The question is comparing the racial composition of Ohio and Nebraska. We need to start by great a dataset of the racial count in Nebraska, then do the same for Ohio.
ohio <- cces %>%
filter(state == 39) %>%
ct(race) %>%
mutate(group = "Ohio")
neb <- cces %>%
filter(state == 31) %>%
ct(race) %>%
mutate(group = "Nebraksa")
neb
## # A tibble: 7 x 4
## race n pct group
## <int> <int> <dbl> <chr>
## 1 1 317 0.857 Nebraksa
## 2 2 21 0.057 Nebraksa
## 3 3 9 0.024 Nebraksa
## 4 4 7 0.019 Nebraksa
## 5 5 5 0.014 Nebraksa
## 6 6 5 0.014 Nebraksa
## 7 7 6 0.016 Nebraksa
You see what we did? That creates a dataset for Ohio and one for Nebraska. The key thing that we added is the group variable, which will help identify our data in just a minute. We need to put those two datasets together. Here’s how we do it.
both <- bind_rows(ohio, neb)
We just bound the rows together to make a new dataset called both. Now we can plot.
both %>%
ggplot(., aes(x=race,y=pct, fill = group)) +
geom_col(position = "dodge") +
labs(x = "Race", y = "Percent", title = "Racial Composition")
Let’s just do some small things to make that graph look better.
both %>%
ggplot(., aes(x=race,y=pct, fill = group)) +
geom_col(position = "dodge") +
labs(x = "Race", y = "Percent", title = "Racial Composition") +
theme_minimal() +
theme(legend.position = "bottom") +
theme(legend.title=element_blank())
We just did a few things. Changed the theme. Moved the legend to the bottom and removed the legend title. Let’s do some more stuff. Moved the legend to a better spot. Change the font and add a better color scheme. Add x axis variable labels. Add percents to the top of the bar. Make this presentable.
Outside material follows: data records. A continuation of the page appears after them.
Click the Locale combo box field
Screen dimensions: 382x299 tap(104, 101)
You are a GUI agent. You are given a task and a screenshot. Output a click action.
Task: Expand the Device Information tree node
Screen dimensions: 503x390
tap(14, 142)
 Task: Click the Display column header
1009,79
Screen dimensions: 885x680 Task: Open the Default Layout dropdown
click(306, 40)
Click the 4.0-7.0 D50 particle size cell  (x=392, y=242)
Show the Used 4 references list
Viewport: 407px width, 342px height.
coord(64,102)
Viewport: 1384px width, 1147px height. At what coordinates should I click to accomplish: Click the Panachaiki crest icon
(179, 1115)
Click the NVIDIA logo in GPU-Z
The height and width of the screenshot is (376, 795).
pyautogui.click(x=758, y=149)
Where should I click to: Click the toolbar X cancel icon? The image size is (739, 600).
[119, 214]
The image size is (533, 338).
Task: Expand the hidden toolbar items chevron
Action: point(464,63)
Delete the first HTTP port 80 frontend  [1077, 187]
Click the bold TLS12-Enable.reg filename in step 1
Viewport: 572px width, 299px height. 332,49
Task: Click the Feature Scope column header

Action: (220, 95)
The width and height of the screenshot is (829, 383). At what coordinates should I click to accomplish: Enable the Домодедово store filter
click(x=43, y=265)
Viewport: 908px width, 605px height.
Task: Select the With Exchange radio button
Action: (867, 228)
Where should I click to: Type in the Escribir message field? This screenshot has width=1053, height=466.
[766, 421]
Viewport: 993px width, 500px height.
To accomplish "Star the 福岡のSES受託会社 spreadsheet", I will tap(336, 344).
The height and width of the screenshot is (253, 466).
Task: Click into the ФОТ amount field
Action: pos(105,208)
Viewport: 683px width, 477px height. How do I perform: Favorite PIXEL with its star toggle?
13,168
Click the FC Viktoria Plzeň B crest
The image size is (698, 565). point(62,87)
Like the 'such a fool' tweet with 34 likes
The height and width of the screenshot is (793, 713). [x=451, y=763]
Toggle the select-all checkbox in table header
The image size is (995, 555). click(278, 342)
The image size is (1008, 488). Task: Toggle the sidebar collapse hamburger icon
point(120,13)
library(ggsci) #You might need to install this one.
library(showtext)
font_add_google("Abel", "font")
showtext_auto()
both %>%
ggplot(., aes(x=race,y=pct, fill = group)) +
geom_col(position = "dodge", color = "black") +
labs(x = "Race", y = "Percent", title = "Racial Composition") +
theme_minimal() +
theme(legend.title=element_blank()) +
scale_fill_npg() +
scale_y_continuous(labels = percent) +
theme(text=element_text(size=44, family="font")) +
theme(legend.position = c(0.8, .8)) +
scale_x_continuous(breaks = c(1,2,3,4,5,6,7,8), labels = c("White", "Black", "Hispanic", "Asian", "Native American", "Mixed", "Other", "Middle Eastern")) +
geom_text(aes(y = pct + .025, label = paste0(pct*100, '%')), position = position_dodge(width = .9), size = 10, family = "font")
These are just a handful of things that R can do. It’s capabilities are literally endless. Later in the semester I will be giving you two assignments that will require the use of statistical software to complete. You will use the commands I taught you here. Let me know if you have questions or comments about this tutorial.